Data for analysis |
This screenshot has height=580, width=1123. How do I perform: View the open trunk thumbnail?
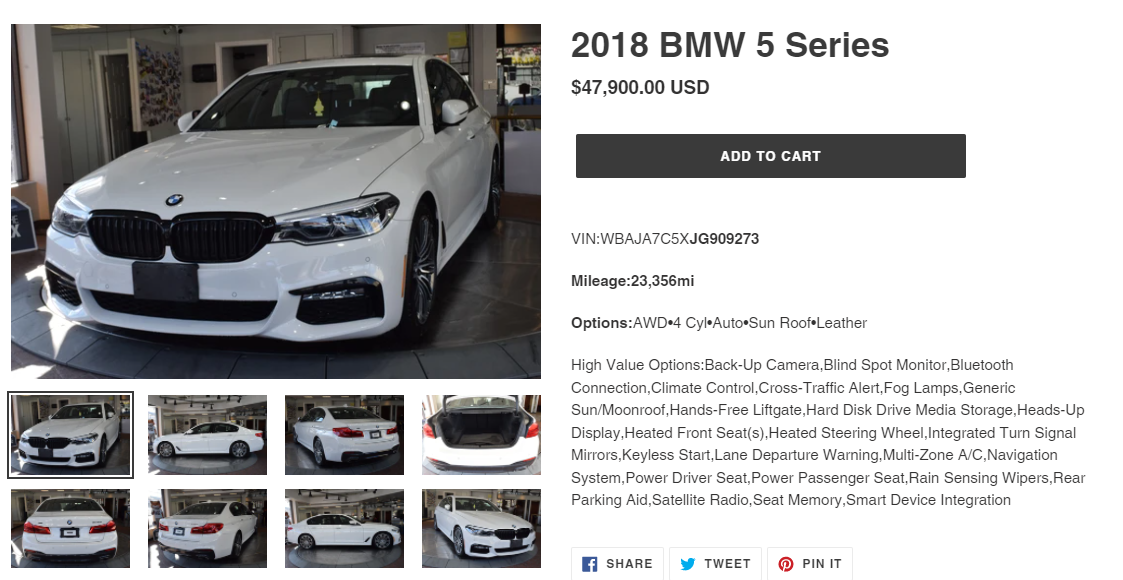pyautogui.click(x=481, y=435)
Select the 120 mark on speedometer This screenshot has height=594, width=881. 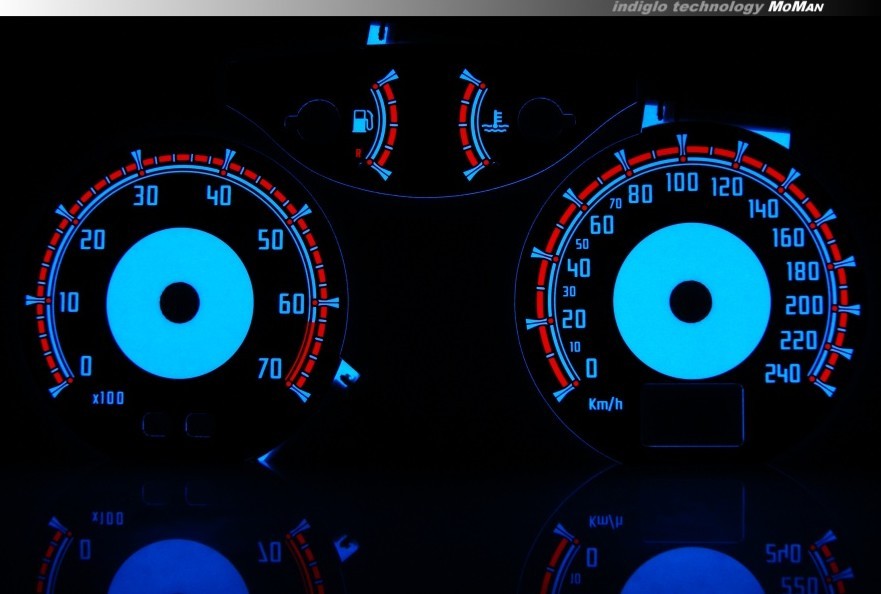point(727,187)
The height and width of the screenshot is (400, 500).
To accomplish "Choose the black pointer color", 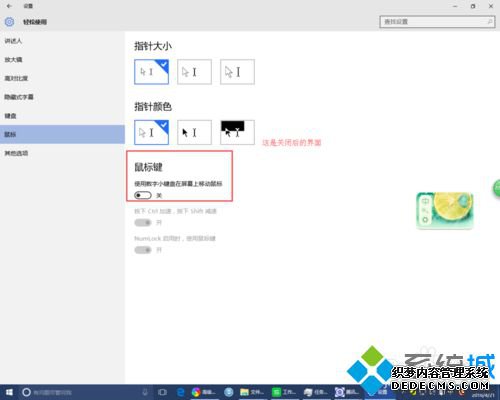I will click(x=194, y=132).
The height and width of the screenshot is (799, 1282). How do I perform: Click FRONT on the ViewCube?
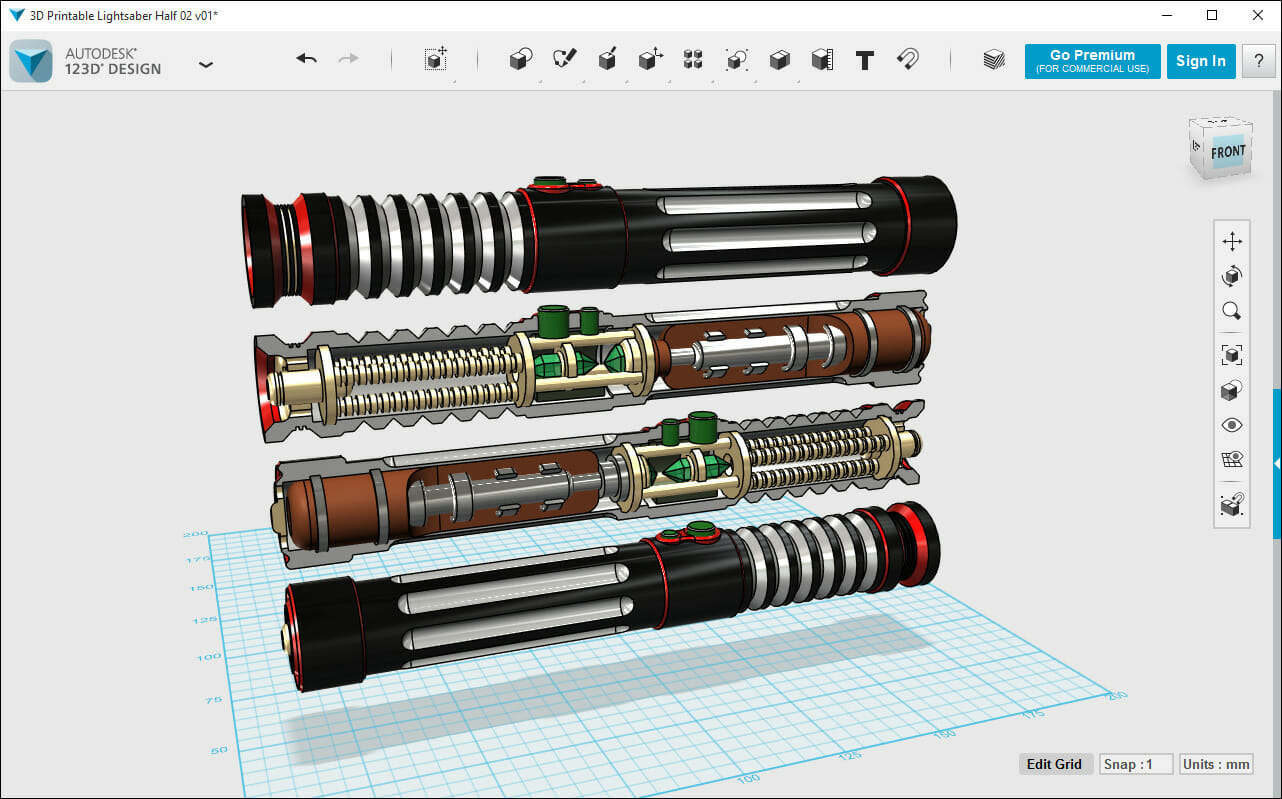pos(1226,152)
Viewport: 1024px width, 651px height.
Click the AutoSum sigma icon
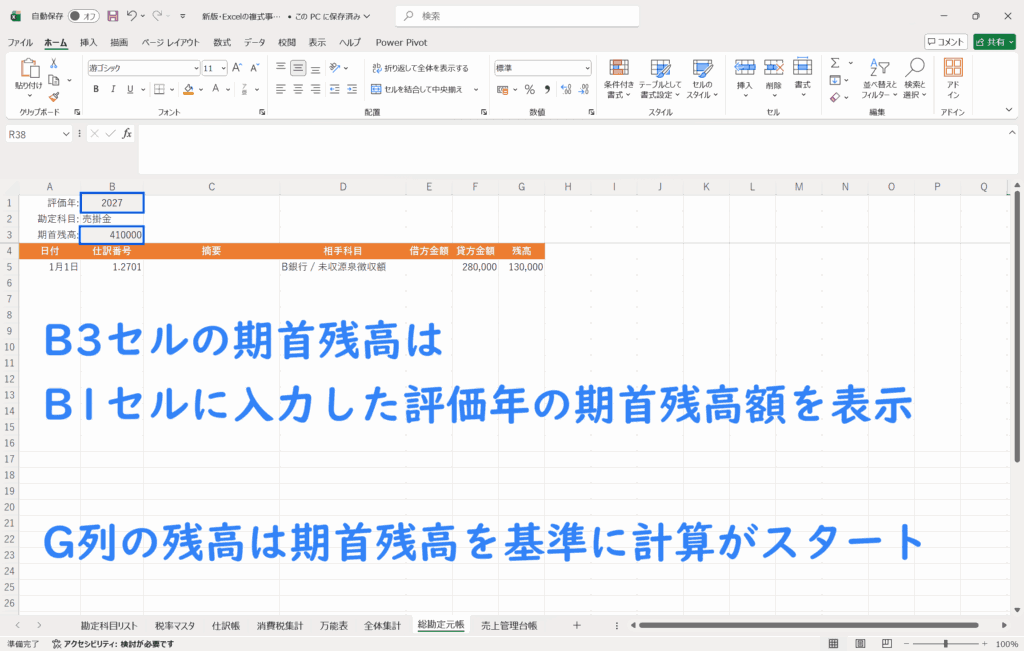(835, 63)
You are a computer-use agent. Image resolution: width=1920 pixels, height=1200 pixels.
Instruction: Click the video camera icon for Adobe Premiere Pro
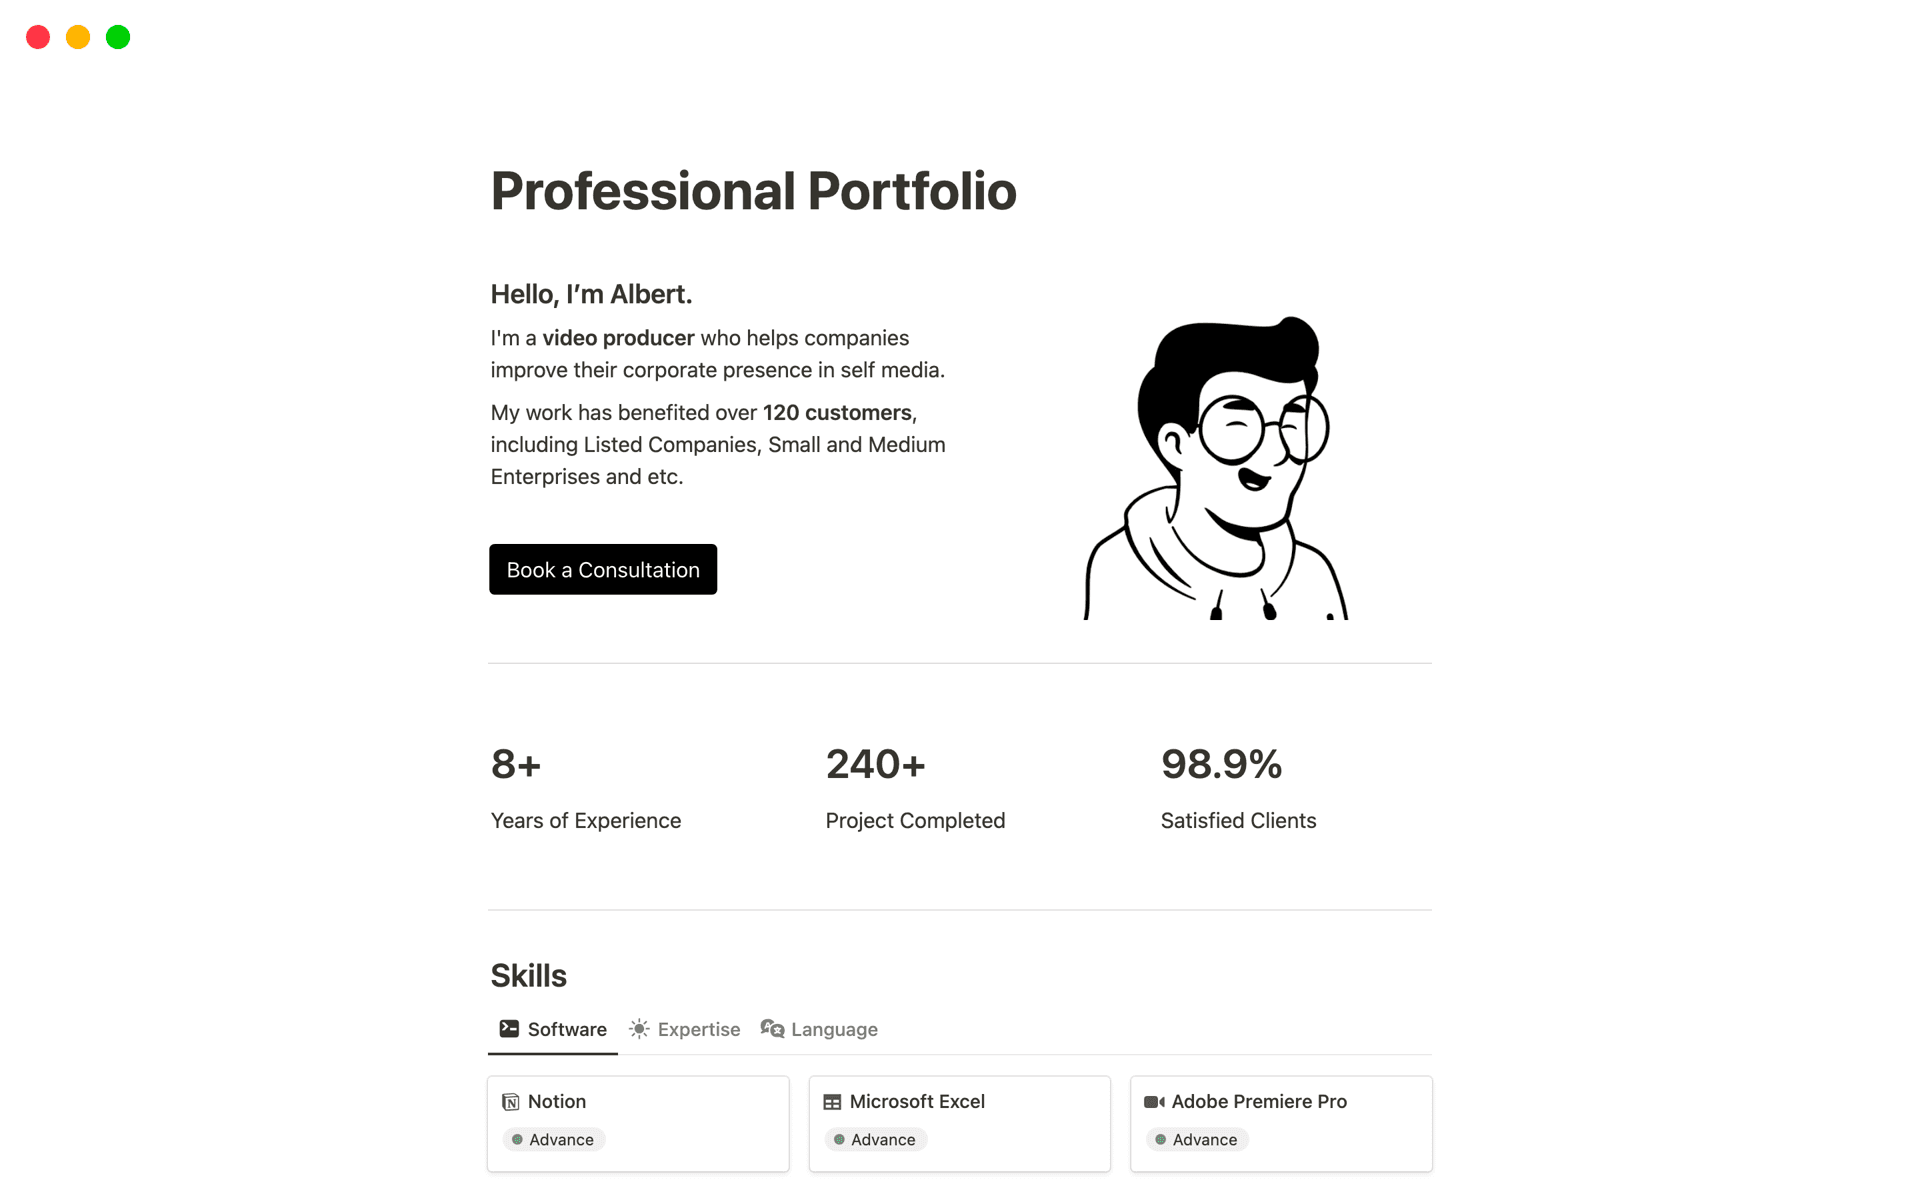click(1155, 1101)
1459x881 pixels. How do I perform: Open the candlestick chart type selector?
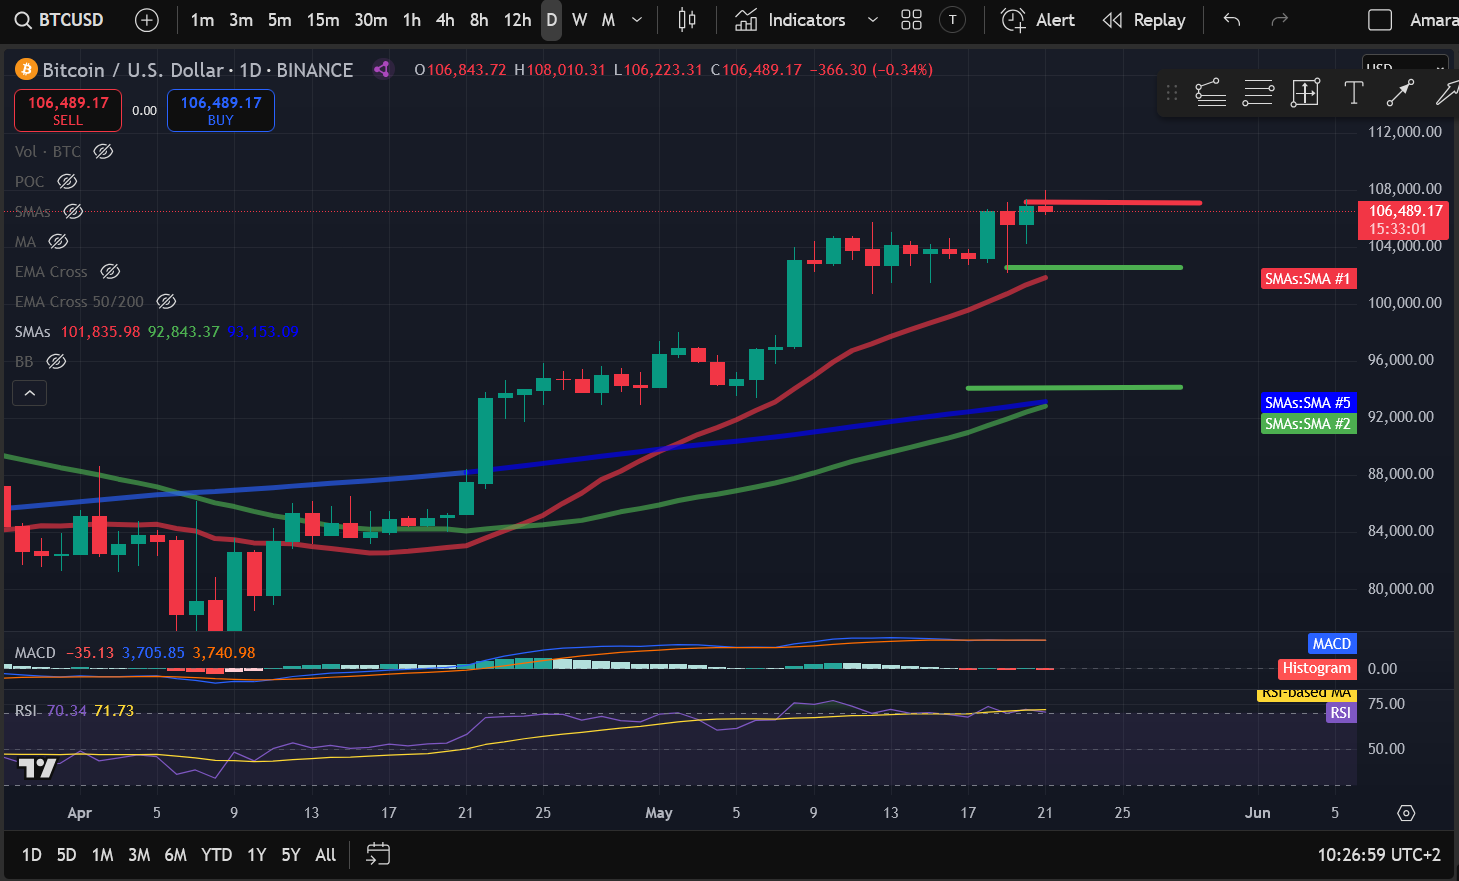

What needs to be done | If a line of the records above holds the word "pixels", show it.

Solution to the exercise |
You are a computer-use agent. Image resolution: width=1920 pixels, height=1200 pixels.
1459x881 pixels. How do I perform: Open the candlestick chart type selector?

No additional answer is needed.